In einer Diskussionsrunde zum Thema Firmenstrategien fand David Drummond am Ende des 2. Konferenztages klare Worte. Der Chief Legal Officer von Google erklärte, dass die Auseinandersetzung primär eine Frage der Menschenrechte sei. Informationen zu filtern, widerspreche eindeutig der Erklärung der Menschenrechte, wie es die Vereinten Nationen vorausblickend in den 80er-Jahren beschlossen habe. Allerdings ginge es Google an zweiter Stelle auch um eine wirtschaftliche Frage, schränkte Drummond ein. "Die chinesische Regierung protegiert den Medienmarkt und unterstützt lokale Firmen." Um überhaupt in China aktiv werden zu können, habe Google erst die Bedingungen der chinesischen Behörden akzeptiert und auf Lockerung der Filteranforderungen gehofft. Dabei sei das Klima immer frostiger geworden, bis die Angriffe kamen. Sie hätten Google dazu bewogen, die Filterbeschränkungen aufzuheben. Drummond betonte, dass derzeit Gespräche mit der chinesischen Regierung geführt würden: "Wir wollen in China bleiben, aber wir wollen unsere Suchergebnisse niemals wieder filtern." Drummond erinnerte an das Firmenmotto: "Wir unternehmen nur Dinge, die unseren Werten entsprechen." Google sei noch operativ in China tätig und könne sehr kurzfristig entscheiden, wie es weitergeht. Eine endgültige Entscheidung sei noch nicht gefallen.
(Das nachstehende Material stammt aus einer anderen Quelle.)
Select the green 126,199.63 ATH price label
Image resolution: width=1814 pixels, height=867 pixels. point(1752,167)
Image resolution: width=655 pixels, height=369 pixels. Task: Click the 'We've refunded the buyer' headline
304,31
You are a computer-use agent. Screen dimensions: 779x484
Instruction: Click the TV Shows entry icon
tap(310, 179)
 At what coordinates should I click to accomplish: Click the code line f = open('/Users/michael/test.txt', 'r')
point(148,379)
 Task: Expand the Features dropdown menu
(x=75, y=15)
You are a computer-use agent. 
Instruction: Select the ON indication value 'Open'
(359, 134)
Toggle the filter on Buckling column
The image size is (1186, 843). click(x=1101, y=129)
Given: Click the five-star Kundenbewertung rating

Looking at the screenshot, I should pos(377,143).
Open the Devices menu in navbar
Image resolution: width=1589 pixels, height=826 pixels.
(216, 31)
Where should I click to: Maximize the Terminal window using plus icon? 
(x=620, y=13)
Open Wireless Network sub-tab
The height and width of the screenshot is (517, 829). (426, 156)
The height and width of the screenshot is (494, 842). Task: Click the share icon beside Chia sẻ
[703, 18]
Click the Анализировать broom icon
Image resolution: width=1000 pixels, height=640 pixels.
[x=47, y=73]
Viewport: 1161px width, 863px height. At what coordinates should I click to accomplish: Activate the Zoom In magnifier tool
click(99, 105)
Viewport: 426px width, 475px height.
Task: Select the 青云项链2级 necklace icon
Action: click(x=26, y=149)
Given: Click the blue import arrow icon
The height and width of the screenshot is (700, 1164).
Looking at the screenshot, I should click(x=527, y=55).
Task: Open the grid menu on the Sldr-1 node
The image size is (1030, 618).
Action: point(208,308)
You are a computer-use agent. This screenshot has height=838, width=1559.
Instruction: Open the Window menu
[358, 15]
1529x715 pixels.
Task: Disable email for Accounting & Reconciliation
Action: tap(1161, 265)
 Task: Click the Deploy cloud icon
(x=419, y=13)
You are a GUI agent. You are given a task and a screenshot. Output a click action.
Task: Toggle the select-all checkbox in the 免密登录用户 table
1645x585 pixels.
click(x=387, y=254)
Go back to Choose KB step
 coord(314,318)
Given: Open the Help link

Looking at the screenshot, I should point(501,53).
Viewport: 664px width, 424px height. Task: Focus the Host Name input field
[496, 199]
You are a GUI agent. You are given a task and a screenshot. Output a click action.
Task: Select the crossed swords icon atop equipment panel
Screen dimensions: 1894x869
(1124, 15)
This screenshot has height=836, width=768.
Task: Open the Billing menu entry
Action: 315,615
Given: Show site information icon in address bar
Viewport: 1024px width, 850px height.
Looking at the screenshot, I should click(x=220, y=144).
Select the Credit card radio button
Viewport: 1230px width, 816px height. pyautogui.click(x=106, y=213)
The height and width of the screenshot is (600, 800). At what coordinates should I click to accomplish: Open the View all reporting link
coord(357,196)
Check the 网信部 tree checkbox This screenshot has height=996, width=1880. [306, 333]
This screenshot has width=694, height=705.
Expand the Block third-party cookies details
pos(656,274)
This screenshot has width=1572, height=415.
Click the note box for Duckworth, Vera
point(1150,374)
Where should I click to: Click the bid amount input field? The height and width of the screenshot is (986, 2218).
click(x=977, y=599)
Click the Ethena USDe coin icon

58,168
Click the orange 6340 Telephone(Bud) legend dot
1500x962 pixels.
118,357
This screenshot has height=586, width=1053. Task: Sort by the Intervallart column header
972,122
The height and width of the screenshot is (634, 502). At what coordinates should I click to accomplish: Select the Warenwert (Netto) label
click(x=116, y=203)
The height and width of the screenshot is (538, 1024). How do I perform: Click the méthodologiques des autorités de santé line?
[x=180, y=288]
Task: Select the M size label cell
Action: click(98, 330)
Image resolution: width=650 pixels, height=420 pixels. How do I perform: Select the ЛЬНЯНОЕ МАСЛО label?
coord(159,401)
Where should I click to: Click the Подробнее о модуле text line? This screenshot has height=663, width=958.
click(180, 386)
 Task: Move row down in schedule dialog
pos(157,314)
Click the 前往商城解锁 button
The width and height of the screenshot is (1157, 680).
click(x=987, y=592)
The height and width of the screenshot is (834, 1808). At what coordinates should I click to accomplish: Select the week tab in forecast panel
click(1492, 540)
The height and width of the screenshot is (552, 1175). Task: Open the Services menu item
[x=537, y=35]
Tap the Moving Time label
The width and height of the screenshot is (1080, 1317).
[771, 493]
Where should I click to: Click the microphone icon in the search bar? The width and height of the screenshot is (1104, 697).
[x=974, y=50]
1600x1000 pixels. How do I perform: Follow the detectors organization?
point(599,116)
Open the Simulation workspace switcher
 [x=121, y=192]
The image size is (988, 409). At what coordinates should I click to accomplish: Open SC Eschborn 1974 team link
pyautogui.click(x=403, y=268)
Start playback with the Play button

Zu den Firmenstrategien von Google gehört es, Contentlieferanten via AdSense an den Werbeeinnahmen zu beteiligen, die Google erzielt. Wie indes die Beteiligungen berechnet werden, ist ein Geschäftsgeheimnis von Google. Dies ärgerte den Burda-Vorstandsvorsitzenden Paul-Bernhard Kallen, der ebenfalls in der Strategie-Diskussionsrunde auftrat. Kallen erklärte, dass Google allein aufgrund seiner Marktmacht kein Service-Anbieter im Internet mehr sei, sondern eine "Infrastrukturfirma", von der weite Teile des Internets abhängen würden. Als solche sei Google zu mehr Transparenz verpflichtet. Als Beispiel der Intransparenz führte Kallen die Allgemeinen Geschäftsbedingungen von Google Adsense an und las auf Deutsch den Passus vor, nach dem Google nicht verpflichtet ist, Informationen über seine Einnahmen und die Algortihmen zur Berechnung der Ausschüttungen zu veröffentlichen. Drummond entgegnete trocken, dass der Vertrag gültig sei und Google seine Algorithmen nicht ständig verändern würde. Dies sei als Basis für eine gute Partnerschaft von Content-Produzenten und Google ausreichend. Auf die Frage nach den Nachrichten-Schnippseln angesprochen, die deutsche Verleger besonders vergütet sehen wollen, erklärte Drummond, dass die Suche nach Nachrichten überhaupt keine Einnahmen generieren würde, weder für Google noch für die Content-Lieferanten. Hubert Burda und der Springer-Vorstandsvorsitzende Mathias Döpfner saßen in der ersten Zuschauerreihe und schüttelten die Köpfe. Ihre Forderung nach einem Leistungsschutzrecht für Verlage gegenüber Suchmaschinen dürfte weitere Konferenzen beschäftigen.